Task to carry out :: For the word "will", copy every line of the material that includes it.

--*--

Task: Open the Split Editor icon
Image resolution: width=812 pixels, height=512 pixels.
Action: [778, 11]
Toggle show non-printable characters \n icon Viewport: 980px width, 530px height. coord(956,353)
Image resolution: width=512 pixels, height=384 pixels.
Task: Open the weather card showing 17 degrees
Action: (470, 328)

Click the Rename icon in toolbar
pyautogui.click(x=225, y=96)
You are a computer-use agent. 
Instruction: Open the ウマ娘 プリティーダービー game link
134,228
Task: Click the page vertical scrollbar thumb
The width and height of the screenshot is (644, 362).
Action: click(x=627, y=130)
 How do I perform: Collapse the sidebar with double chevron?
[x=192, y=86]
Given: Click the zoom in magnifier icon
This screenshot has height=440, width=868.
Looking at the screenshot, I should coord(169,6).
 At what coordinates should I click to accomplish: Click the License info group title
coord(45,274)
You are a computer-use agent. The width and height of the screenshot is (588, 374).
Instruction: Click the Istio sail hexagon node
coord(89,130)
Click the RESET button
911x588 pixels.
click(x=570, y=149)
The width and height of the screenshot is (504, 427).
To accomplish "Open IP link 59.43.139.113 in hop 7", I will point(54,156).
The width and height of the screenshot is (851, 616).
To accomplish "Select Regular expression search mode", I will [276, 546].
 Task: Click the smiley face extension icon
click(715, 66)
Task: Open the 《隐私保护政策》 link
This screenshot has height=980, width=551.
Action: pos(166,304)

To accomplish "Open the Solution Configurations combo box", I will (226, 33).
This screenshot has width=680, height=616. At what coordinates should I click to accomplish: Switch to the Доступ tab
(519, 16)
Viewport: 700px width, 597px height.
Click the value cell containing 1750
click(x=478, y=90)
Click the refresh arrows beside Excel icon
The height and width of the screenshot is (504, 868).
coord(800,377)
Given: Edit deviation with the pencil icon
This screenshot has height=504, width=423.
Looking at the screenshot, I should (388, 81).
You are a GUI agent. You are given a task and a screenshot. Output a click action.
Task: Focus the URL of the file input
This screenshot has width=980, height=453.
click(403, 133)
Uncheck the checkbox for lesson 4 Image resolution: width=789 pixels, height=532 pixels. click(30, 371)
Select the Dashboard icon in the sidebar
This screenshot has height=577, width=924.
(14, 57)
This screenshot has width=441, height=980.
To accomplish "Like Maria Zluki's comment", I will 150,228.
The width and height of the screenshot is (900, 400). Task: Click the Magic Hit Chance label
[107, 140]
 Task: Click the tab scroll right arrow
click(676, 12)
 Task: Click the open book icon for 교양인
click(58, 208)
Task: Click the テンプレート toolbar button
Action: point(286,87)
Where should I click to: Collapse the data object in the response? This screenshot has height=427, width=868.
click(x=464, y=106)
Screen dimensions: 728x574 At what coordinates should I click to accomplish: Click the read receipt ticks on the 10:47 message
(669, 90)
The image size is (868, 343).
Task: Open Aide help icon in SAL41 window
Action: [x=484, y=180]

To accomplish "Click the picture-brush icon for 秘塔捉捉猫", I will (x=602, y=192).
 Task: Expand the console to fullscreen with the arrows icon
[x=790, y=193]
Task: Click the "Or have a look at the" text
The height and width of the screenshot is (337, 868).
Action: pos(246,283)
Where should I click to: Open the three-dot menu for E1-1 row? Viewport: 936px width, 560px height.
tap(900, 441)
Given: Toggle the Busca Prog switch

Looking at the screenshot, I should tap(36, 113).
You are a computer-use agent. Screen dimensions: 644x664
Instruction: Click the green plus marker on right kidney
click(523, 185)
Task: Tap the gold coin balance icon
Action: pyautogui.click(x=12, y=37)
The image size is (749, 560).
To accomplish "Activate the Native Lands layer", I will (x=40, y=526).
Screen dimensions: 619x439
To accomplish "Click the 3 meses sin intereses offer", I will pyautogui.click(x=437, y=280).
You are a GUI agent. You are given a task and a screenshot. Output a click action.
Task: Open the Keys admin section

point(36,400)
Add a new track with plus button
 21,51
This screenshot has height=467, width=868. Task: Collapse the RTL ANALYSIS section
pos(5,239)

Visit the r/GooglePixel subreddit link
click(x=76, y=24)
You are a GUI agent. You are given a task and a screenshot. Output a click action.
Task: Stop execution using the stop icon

--*--

Exercise response ::
To accomplish "Open IP link 59.43.139.113 in hop 7", I will point(54,156).
To accomplish "Select Regular expression search mode", I will [276, 546].
To accomplish "Open the Solution Configurations combo box", I will (226, 33).
To accomplish "Like Maria Zluki's comment", I will 150,228.
To accomplish "Click the picture-brush icon for 秘塔捉捉猫", I will (x=602, y=192).
To accomplish "Activate the Native Lands layer", I will (x=40, y=526).
To accomplish "Click the 3 meses sin intereses offer", I will pyautogui.click(x=437, y=280).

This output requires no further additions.